The site is criss-crossed with paths for walkers and horse-riders.
The sides of the hill are in places very steep, and sometimes it feels as if you are at the top of an amphitheatre. Can you see the little grey dots at the bottom of the hill in this next photo? They are sheep. I think they may have been Herdwick sheep, although that is a breed most commonly associated with Cumbria and the Lake District. They definitely had grey fleeces and white legs.
This notice gives a brief history of grazing, and the role of those sheep!
Despite the fact that it is March, there was still plenty of flora and fauna in evidence. Many of the trees and bushes were festooned with the remains of last year's "Old Man's Beard" (Clematis vitalba):
And there were signs of fresh new growth too, like these Snowdrops:
I kept my eyes peeled for fungi, and wasn't disappointed...

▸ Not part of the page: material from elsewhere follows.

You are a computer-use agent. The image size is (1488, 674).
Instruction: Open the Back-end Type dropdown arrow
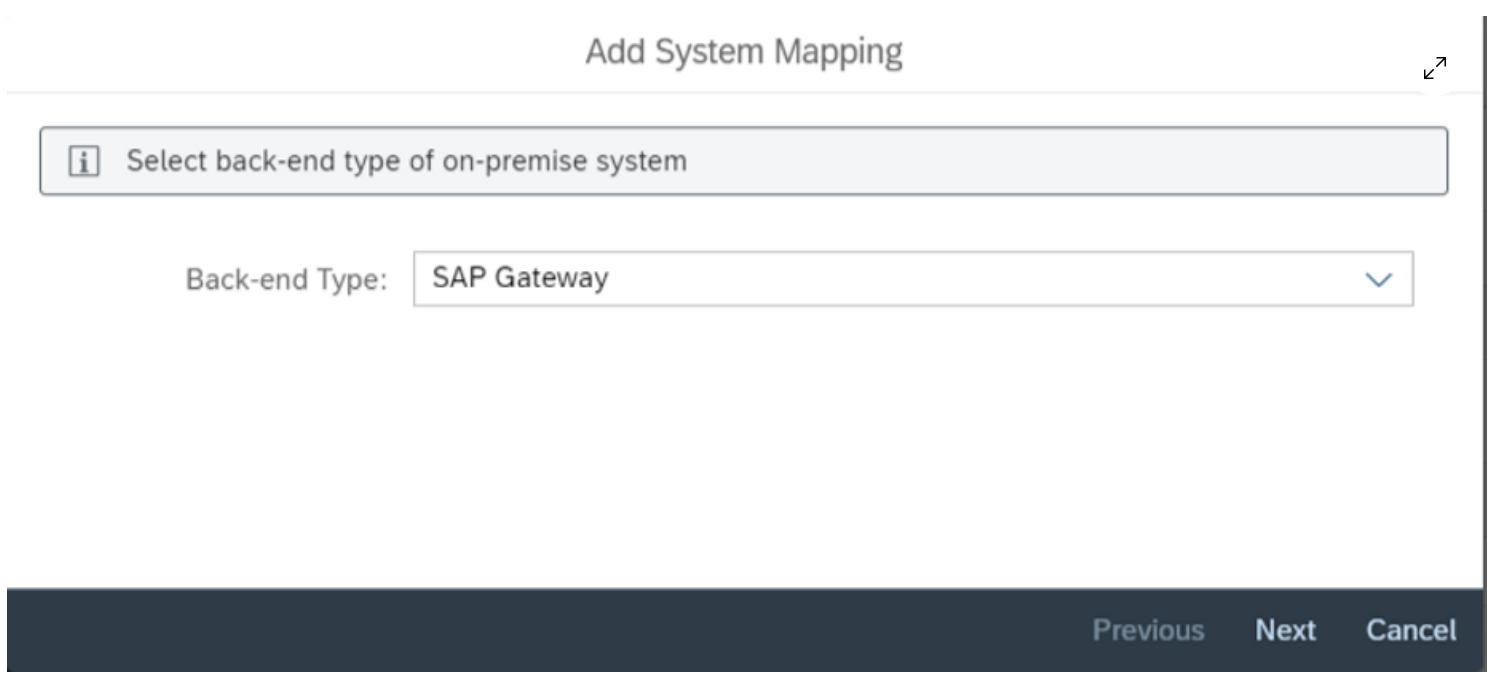[1379, 279]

As you can see from the photos, the weather was brilliant on the day - bright sunshine and blue sky - but what the photos can't show is how cold it was! The top of the hill is completely exposed and it was really draughty, so it was actually quite a relief to get down to the bottom, into the Meon valley. Fortunately there is a good pub nearby (The George and Falcon), in which we had a very nice lunch, including some great local ingredients. I had a platter of Loosehanger cheeses, garnished with watercress. This part of Hampshire is watercress country par excellence. The cold clear chalk streams provide the best conditions possible for cultivating this tasty vegetable. About 300 metres from the pub is a watercress farm, where I took these photos:
The watercress is grown in long narrow beds, through which the water flows. On the bigger farms (think "Vitacress" here) when the crop is ready for harvesting a cutting-machine moves along the bed slicing the shoots away from the roots like a massive razor! On the smaller farms, watercress is still picked by hand. The picker sits / kneels / lies on a plank and snips off the cress with a big knife.
The strips of white in these photos are horticultural fleece, helping young watercress to keep warm, and thus grow quicker.
After lunch we drove home through the country lanes, via the village of Alresford, which has lots of nice little independent shops.
|Notice the words "Market Inn, 1767"|
Since it was Saturday afternoon, there wasn't much choice produce in any of the shops that we like to visit, but I did at least get one little treat - a good old Hampshire Lardy Cake. All things considered, it was a good day out!